すると、午後になって、清美が言いだした。
「龍郎さーん。観光しましょうよぉ。プラハ城が見たいです! とくに夜景の美しさは神秘的らしいですよ」
そういえば、清美は観光が大好きだった。バリ島へ行ったとき、さんざん島中をつれまわされたことを思いだす。
「今……ですか? 明日じゃいけませんか?」
「ダメ! 今しかないんです! えーと、まず旧市庁舎からティーン聖母教会。それから川を渡ってレトナ公園で巨大メトロノームを見て、プラハ城へ行ってから帰りましょう」
「おれは……観光はいいよ。清美さん、みんなと行ってきたら?」
「ダメー。わたしが燃えちゃってもいいんですか?」
「えっ? ガマ仙人が守ってくれるんじゃなかったですか?」
「ガマちゃんは子どもや霊感の強い人には姿が見えるから、外を歩けません」
「なるほど」
それで今日までホテルから出ずに、龍郎が到着するのを待っていたわけだ。
「わかりました。行きます」
ホテルの部屋もリバービューで、息をのむほど美しい景色なのだが、清美が聞き入れてくれるはずもない。
青蘭のことで頭がいっぱいなのに、ムリやりつれだされた。ホテルにはマルコシアスとガマ仙人だけが留守番だ。
しかし、嫌々ながらにでも出てきてよかった。
フランス、ドイツへも旅行へ行った。でも、どちらの都市も中世の街並みじたいが残っているわけではなかった。古い石造りの建物のそばに近代的な建造物があり、自動車が走り、メトロやスーパーや高級ブランドの店などが同時に存在していた。

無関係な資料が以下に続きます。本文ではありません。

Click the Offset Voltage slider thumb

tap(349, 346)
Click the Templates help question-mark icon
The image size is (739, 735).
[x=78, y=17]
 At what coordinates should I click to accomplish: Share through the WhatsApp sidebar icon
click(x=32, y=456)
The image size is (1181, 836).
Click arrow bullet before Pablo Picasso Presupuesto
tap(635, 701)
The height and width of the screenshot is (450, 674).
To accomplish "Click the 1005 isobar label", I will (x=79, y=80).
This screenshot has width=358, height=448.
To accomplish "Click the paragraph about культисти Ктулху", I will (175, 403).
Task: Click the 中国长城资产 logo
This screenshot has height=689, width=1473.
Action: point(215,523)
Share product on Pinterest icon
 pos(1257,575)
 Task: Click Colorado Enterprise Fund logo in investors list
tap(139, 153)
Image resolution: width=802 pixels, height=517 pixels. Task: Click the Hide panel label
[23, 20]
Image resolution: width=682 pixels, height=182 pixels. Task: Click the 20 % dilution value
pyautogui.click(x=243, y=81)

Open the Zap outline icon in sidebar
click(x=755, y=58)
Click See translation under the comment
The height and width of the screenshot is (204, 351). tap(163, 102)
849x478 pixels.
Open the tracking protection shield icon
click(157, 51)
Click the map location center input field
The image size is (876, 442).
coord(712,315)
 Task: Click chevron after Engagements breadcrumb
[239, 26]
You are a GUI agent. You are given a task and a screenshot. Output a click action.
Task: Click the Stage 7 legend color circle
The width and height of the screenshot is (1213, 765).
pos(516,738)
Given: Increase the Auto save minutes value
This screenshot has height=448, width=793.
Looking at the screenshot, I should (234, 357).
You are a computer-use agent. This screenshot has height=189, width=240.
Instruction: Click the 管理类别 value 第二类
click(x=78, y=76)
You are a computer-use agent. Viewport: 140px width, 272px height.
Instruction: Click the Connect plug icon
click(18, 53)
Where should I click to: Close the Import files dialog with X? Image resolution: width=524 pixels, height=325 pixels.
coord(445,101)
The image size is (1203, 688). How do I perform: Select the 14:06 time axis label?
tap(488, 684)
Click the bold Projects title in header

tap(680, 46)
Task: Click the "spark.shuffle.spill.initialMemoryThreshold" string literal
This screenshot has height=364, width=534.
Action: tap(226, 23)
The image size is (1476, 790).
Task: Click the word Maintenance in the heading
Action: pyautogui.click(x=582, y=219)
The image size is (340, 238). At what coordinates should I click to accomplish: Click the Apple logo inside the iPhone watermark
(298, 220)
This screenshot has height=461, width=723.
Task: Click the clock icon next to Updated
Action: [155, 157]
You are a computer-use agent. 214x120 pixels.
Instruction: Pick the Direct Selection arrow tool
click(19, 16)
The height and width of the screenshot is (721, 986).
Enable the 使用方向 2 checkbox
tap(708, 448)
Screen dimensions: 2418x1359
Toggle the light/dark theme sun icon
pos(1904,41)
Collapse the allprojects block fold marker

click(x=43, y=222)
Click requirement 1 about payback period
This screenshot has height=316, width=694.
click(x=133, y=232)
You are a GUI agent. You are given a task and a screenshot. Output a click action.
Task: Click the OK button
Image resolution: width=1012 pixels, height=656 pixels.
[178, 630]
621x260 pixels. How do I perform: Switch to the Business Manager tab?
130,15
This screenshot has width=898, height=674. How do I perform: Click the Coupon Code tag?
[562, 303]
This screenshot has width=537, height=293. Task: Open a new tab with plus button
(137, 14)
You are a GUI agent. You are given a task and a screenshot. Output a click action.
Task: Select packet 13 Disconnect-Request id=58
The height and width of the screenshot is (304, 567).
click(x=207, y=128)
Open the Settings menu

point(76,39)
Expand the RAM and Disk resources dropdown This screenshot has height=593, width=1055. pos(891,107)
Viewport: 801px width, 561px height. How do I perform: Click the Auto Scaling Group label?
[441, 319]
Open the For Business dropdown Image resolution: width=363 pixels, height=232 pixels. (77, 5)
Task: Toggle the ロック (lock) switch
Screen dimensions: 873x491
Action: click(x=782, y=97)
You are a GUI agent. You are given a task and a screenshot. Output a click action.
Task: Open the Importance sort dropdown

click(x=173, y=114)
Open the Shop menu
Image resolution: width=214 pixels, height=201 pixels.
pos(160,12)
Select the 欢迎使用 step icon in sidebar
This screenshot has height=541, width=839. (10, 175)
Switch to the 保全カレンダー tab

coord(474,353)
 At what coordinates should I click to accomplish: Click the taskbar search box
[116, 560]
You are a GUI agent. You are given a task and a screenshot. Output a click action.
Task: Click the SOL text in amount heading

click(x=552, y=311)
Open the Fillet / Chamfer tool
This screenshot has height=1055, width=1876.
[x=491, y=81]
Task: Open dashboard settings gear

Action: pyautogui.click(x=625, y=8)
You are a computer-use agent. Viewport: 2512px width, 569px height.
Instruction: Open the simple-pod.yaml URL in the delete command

が、プラハの歴史地区は中世の景色がそのまま残っている。ほんとうに、おとぎ話のなかに迷いこんだような景観だ。こんな場所を青蘭と歩けたらと思えば、ため息も出たが、それにしても気はまぎれた。
プラハ城がライトアップされるまで粘ったので、帰路についたのは街全体が夕景の残照に沈んでからだった。
薄紫の薄暮が、ゆっくりと空から降りてくる。
ヴルダヴァ川にはさまざまなライトが金色に反射して、それでなくとも美しい景色を、さらに夢見心地にさせる。壮麗すぎて、なんだか物悲しい。
やがて、橋にたどりついた。
等間隔の街灯。オレンジ色の照明で水面から浮きあがって見える。
これ、なんていう橋ですかと清美にたずねようとしたとき、龍郎は気づいた。
これが、カレル橋なのだと。
橋のむこうから、青蘭がやってくる。